▸ REQUIREMENT: Please turn the listing below into a numbered list, skipping any blank lines and leaving out the pictures.

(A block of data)

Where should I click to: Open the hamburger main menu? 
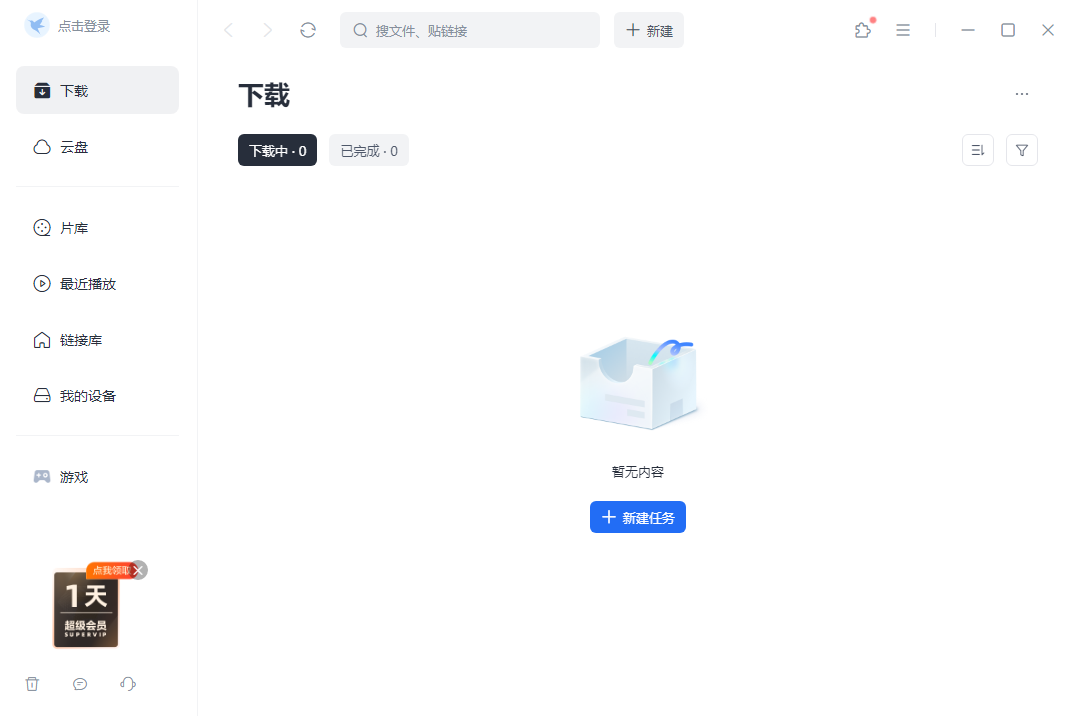click(x=903, y=30)
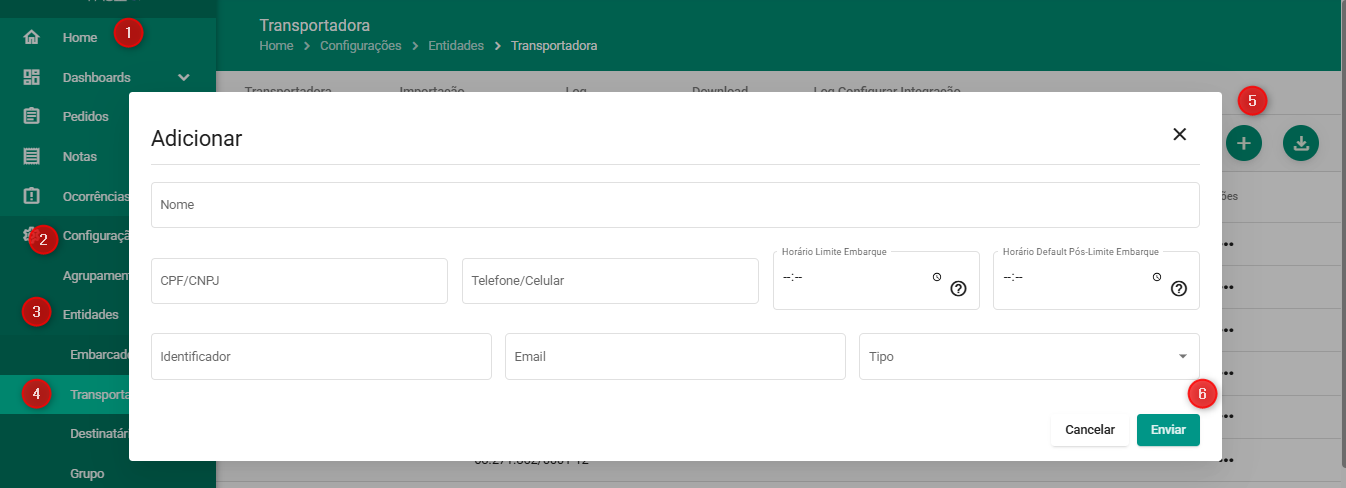Image resolution: width=1346 pixels, height=488 pixels.
Task: Select Destinatário in the sidebar
Action: tap(99, 434)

▸ SOLUTION TO THE EXERCISE:
1. Where should I click to: Open the hamburger main menu? 
2. click(x=903, y=30)
3. Image resolution: width=1346 pixels, height=488 pixels.
4. Task: Select Destinatário in the sidebar
5. Action: tap(99, 434)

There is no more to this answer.